Cranberries quellen und wirbeln auf überfluteten Feldern von tiefliegenden Reben. Von ihren Stielen gestoßen und von inneren Lufteinschlüssen getragen, treiben die Früchte über ihren jahrhundertealten Beeten an der Wasseroberfläche entlang. Nachdem die Beeren eingepackt sind - zu Schwimmringen überredet und so dicht gepackt, dass man sie fast quietschen hört - ähneln sie Pop-Art-Spritzern, riesigen Seerosenblättern, die über das rostfarbene Feuchtgebiet treiben.

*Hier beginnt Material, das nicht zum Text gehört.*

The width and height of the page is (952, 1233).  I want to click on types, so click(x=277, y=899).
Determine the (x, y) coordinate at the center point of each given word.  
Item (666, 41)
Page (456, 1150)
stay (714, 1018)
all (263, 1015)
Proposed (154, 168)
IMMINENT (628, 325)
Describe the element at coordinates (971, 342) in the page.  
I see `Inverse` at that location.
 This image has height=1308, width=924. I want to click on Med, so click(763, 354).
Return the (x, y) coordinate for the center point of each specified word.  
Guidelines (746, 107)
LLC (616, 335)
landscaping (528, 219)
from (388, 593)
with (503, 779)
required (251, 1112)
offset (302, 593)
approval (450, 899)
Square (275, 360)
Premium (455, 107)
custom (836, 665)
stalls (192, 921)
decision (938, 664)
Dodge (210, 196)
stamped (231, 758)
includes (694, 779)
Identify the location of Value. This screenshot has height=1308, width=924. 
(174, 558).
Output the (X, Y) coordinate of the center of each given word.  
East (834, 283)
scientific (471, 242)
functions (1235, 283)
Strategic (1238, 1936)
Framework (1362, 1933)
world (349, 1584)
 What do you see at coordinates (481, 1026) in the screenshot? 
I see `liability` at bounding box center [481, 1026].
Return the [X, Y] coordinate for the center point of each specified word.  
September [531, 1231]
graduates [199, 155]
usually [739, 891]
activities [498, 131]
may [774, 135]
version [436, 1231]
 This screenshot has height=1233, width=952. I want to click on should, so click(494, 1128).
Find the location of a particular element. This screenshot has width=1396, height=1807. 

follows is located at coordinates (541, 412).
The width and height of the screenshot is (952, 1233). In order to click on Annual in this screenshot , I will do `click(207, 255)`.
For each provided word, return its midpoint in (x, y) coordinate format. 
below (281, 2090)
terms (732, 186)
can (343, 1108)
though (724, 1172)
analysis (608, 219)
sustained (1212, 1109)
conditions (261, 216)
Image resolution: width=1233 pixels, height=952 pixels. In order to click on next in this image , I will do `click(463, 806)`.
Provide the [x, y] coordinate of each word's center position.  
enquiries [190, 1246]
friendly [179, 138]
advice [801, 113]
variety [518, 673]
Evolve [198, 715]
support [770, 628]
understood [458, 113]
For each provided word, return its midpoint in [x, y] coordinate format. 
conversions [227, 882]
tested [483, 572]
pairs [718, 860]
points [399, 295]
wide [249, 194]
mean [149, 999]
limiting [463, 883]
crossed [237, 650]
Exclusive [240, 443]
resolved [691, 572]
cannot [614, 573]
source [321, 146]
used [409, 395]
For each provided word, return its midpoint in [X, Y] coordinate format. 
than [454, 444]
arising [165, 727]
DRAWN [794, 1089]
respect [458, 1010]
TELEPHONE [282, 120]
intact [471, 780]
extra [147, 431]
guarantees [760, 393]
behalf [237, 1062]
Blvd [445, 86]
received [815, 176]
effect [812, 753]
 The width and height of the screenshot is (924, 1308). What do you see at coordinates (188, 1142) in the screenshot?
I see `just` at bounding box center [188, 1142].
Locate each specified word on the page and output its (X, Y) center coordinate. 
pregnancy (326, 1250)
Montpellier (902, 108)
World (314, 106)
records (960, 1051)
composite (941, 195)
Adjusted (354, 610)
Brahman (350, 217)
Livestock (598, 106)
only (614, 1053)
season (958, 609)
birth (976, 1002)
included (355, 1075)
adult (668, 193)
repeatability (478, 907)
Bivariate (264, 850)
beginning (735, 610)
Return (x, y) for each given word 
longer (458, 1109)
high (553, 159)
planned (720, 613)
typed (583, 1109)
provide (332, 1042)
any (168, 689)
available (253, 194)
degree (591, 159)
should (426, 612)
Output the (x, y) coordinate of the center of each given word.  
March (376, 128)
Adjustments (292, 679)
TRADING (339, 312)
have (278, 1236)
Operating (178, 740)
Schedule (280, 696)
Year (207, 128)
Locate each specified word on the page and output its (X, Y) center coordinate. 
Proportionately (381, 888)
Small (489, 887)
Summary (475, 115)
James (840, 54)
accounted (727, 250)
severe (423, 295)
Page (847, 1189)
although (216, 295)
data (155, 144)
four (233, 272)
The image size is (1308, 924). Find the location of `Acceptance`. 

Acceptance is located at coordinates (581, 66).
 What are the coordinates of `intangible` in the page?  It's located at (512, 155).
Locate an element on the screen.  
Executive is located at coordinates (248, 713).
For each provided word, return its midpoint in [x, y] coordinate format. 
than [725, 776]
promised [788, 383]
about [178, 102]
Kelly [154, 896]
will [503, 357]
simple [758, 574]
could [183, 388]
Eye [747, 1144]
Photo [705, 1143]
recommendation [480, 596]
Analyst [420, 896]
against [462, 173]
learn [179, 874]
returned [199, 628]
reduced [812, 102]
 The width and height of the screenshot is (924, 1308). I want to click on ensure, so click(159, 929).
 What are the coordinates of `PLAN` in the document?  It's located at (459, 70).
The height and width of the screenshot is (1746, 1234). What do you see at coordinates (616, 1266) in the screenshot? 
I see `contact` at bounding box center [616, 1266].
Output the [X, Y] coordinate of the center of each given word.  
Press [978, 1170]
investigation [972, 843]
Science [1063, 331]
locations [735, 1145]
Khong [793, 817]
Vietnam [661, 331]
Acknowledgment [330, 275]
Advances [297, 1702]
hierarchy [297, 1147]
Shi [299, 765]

Die jährliche Ernte ist ein Publikumsmagnet. Berry-Peeping-Touristen beobachten, wie Bauern Watvögel anziehen und sich in die purpurrote Flut begeben, die mehr als 14.000 Morgen im Südosten von Massachusetts bedeckt und Taschen von mehreren anderen Staaten im Nordosten, Mittleren Westen und im Pazifischen Nordwesten in Farbe bedeckt.

Diese Jahreszeit ist seit Jahrhunderten eine gute Zeit für die Hausmannskost. Cranberries sind Juwelen des Lebens und pflegen und ernähren Indianer seit vielen Generationen. Da sie eine gute Sache wissen, haben sie die brillante Farbe der Früchte für Farbstoffe genutzt, die Beeren zu Umschlägen zerdrückt und sie zu Hirschfleisch-Pemmikan gepresst - ein Muss für lange Winter.

Noch heute wird die Cranberry wegen ihrer rebellischen Farbe, ihres atemberaubend scharfen Geschmacks und ihrer gesundheitsfördernden Eigenschaften geschätzt. Als Verwandter der Heidelbeere ist die Frucht mit vielfach publizierten antioxidativen, antibakteriellen und potenziell entzündungshemmenden Eigenschaften ausgestattet, die den Landwirten ein großes Geschäft und den Verbrauchern eine gute Gesundheit gebracht haben.

Die allermeisten Cranberries, die auf den Markt kommen, werden nass von den Feldern geerntet, gespült und sortiert und dann entsaftet, geliert, getrocknet oder auf andere Weise verarbeitet. Die lebhaften roten Beeren, die frisch in den Erzeugnisgängen gefunden werden, werden die Sintflut erspart; Stattdessen werden sie sorgfältig trocken geerntet - maschinell aus den Reben entnommen -, bevor sie einer eingehenden Prüfung unterzogen werden. Nur die Beeren, die bis zu einer bestimmten Höhe springen, gelten als würdig für den Erntedankfest-Tisch und haben eine Bestehensnote erhalten, eine kuriose und dennoch wirksame Sortiermethode, die bis in die späten 1800er Jahre zurückreicht.

Cranberries sind zwar typisch für pikante Saucen und Relishes, können aber ihre Magie auf vielfältige Weise entfalten, abgesehen von einem Schuss rubinroter Farbe neben dem Weihnachtsbraten. Sie sind vielleicht im letzten Kurs am wirkungsvollsten auf den Weg gebracht worden. Mit Zucker gesüßt und bei milder Hitze erweicht, bieten sie eine milde Herbheit, die unverfroren süßen Desserts ein willkommenes, wenn auch unerwartetes Element verleiht. Ob über eine Torte gestreut, mit anderen Herbstfrüchten pochiert, auf einem wolkenartigen Baiser gebündelt oder mit gesüßtem Ricotta überzogen, um den Wirbel der Ernte wiederherzustellen, Preiselbeeren sind die schönsten Früchte des Herbstes.